Open-source software (FOSS) projects are particularly vulnerable due to their open infrastructure and limited resources. Unlike commercial platforms, these sites are designed to share code freely, which makes them an easy target for AI bots that don’t respect the Robots Exclusion Protocol (robot.txt). Originally designed for search engines, this tool instructs bots on what parts of a website should be crawled or ignored.

In January, developer Xe Iaso shared a “cry for help” on his blog, recounting how AmazonBot relentlessly bombarded a Git server site he was managing. The bot’s actions led to Distributed Denial of Service (DDoS) outages, crashing the server. Iaso explained that the bot ignored his robot.txt file, concealed its identity by hiding behind proxy IP addresses, and pretended to be other users.

“It’s futile to block AI crawler bots because they lie, change their user agents, use residential IP addresses as proxies, and more,” Iaso lamented. “They will scrape your site until it falls over, and then they will scrape it some more. They will click every link on every link, viewing the same pages over and over again.”

In response, Iaso created a clever solution: Anubis. This tool, named after the Egyptian god who guides souls to the afterlife, serves as a reverse proxy proof-of-work check. Before requests are allowed to reach a server, they must pass a challenge. This strategy blocks bots while allowing human users to interact with the site. For added humor, the tool displays an anime drawing of Anubis when a human passes the challenge. If it’s a bot, the request is denied.

Since its release on GitHub in mid-March, Anubis has gained rapid popularity within the FOSS community. Within a few days, it amassed 2,000 stars, 20 contributors, and 39 forks. Iaso’s witty approach struck a chord with developers frustrated by the aggressive tactics of web crawlers.

But Iaso’s story is far from unique. Venerandi shared numerous anecdotes of similar struggles faced by others in the open-source world. Drew DeVault, CEO of SourceHut, reported spending up to 100% of his time each week combating hyper-aggressive AI crawlers. His efforts were often futile, as bots caused multiple brief outages on his site.

Even industry veterans like Jonathan Corbet, who runs Linux news site LWN, have experienced the consequences of AI scraper bots. Corbet described how his site had been bogged down by DDoS-level traffic from bots. Kevin Fenzi, sysadmin for the Linux Fedora project, found the bots so aggressive that he had to block entire countries, including Brazil, to mitigate the damage.

Venerandi pointed out that some developers have gone so far as to temporarily ban entire countries, such as China, in their attempts to stop the relentless AI crawlers. “Let that sink in for a moment,” Venerandi said, “developers even have to turn to banning entire countries just to fend off bots that ignore robot.txt files.”

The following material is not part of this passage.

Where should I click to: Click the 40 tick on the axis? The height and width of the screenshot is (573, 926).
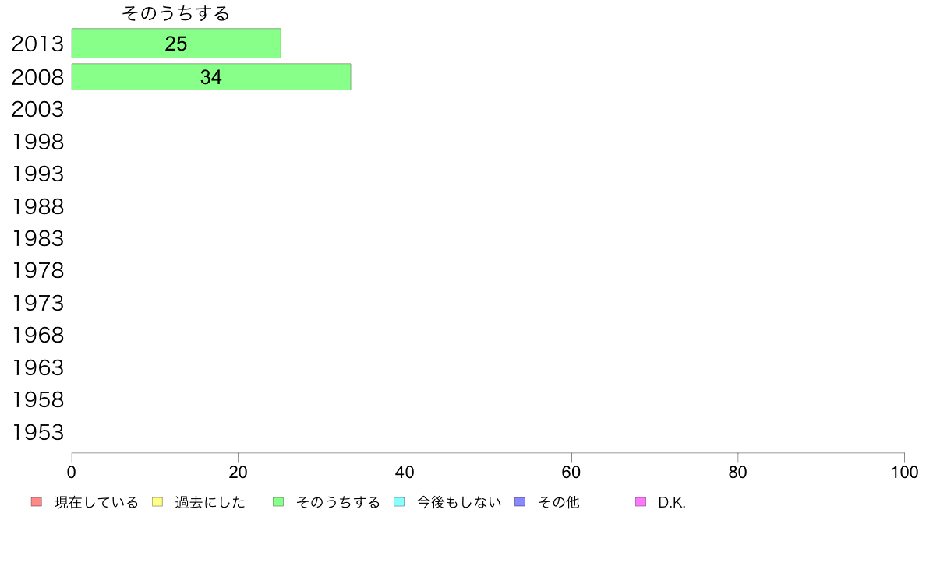[405, 472]
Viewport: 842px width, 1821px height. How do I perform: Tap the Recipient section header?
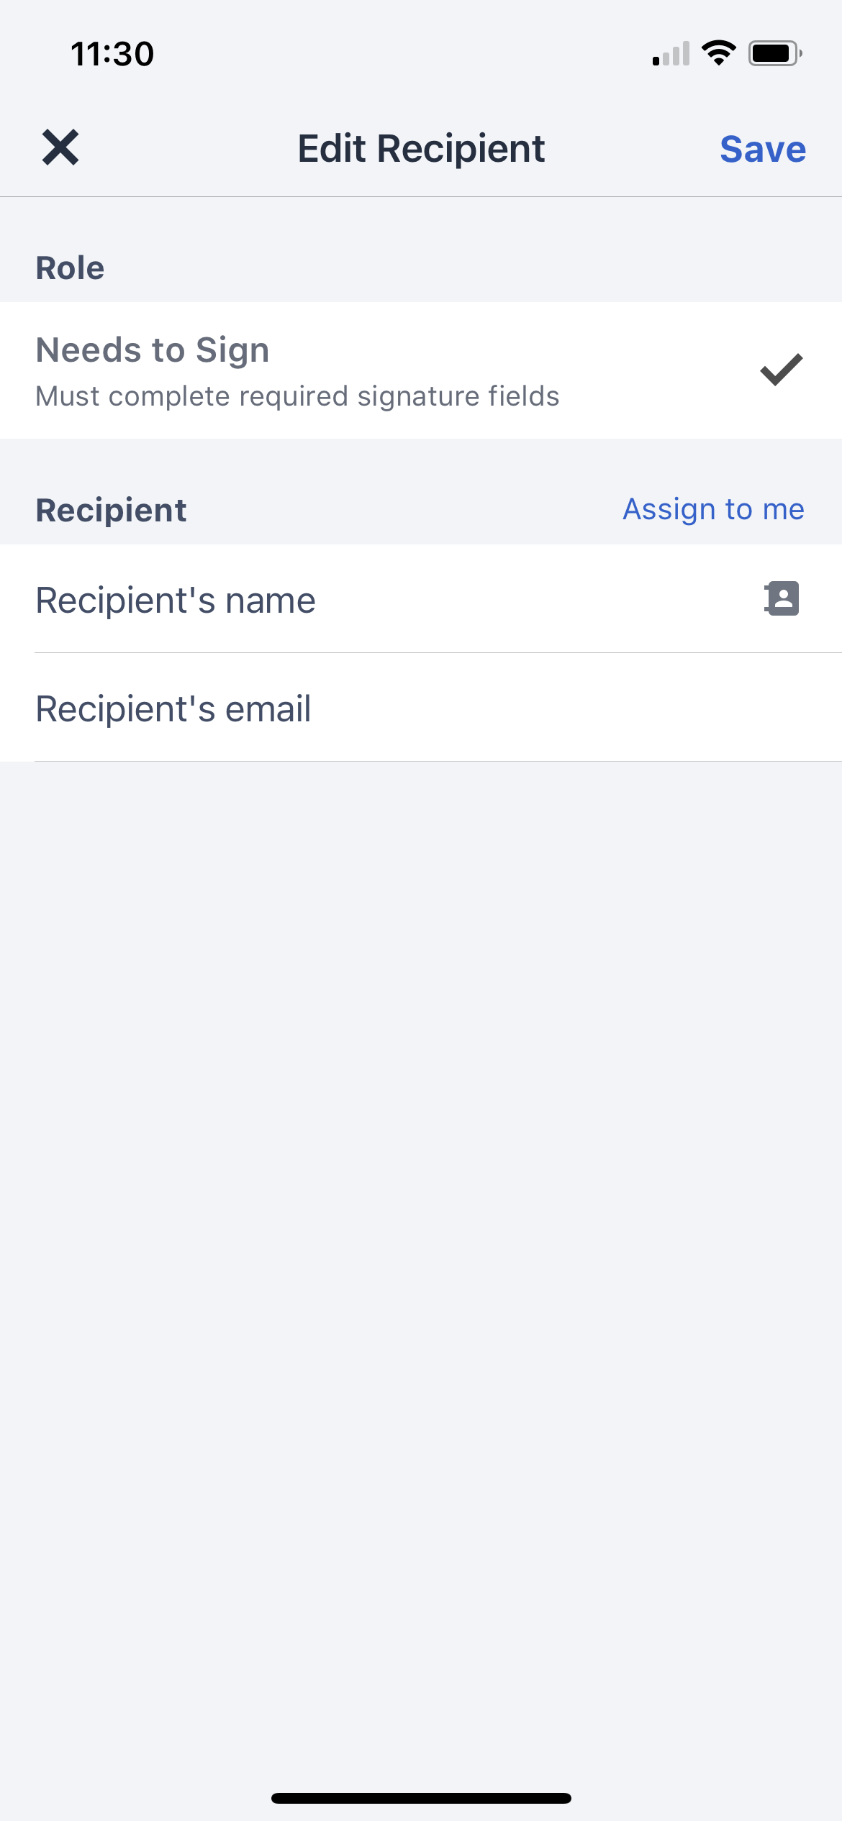pyautogui.click(x=111, y=509)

While tools like Anubis provide some relief, other developers are also exploring creative ways to outwit AI crawlers. A recent suggestion on Hacker News by user xyzal recommended filling forbidden robot.txt pages with nonsensical, offensive, or otherwise unappealing content to discourage crawlers from accessing them. One such proposal included loading these pages with articles promoting the benefits of drinking bleach or the positive effects of catching measles.

This idea echoes the release of Nepenthes, a tool launched in January by an anonymous creator named “Aaron.” Nepenthes traps bots in an endless cycle of fake content, a tactic that some consider aggressive, if not malicious. Similarly, Cloudflare recently released a tool called AI Labyrinth, designed to slow down, confuse, and waste the resources of AI crawlers that disregard website directives.

Despite the array of tools and tactics now available to combat AI crawlers, many developers like DeVault find Anubis to be the most effective solution for their needs. However, DeVault also voiced a public plea for more substantial change: “Please stop legitimizing LLMs or AI image generators… just stop.”

While such a shift seems unlikely, developers in the FOSS community continue to fight back with wit, ingenuity, and a touch of humor.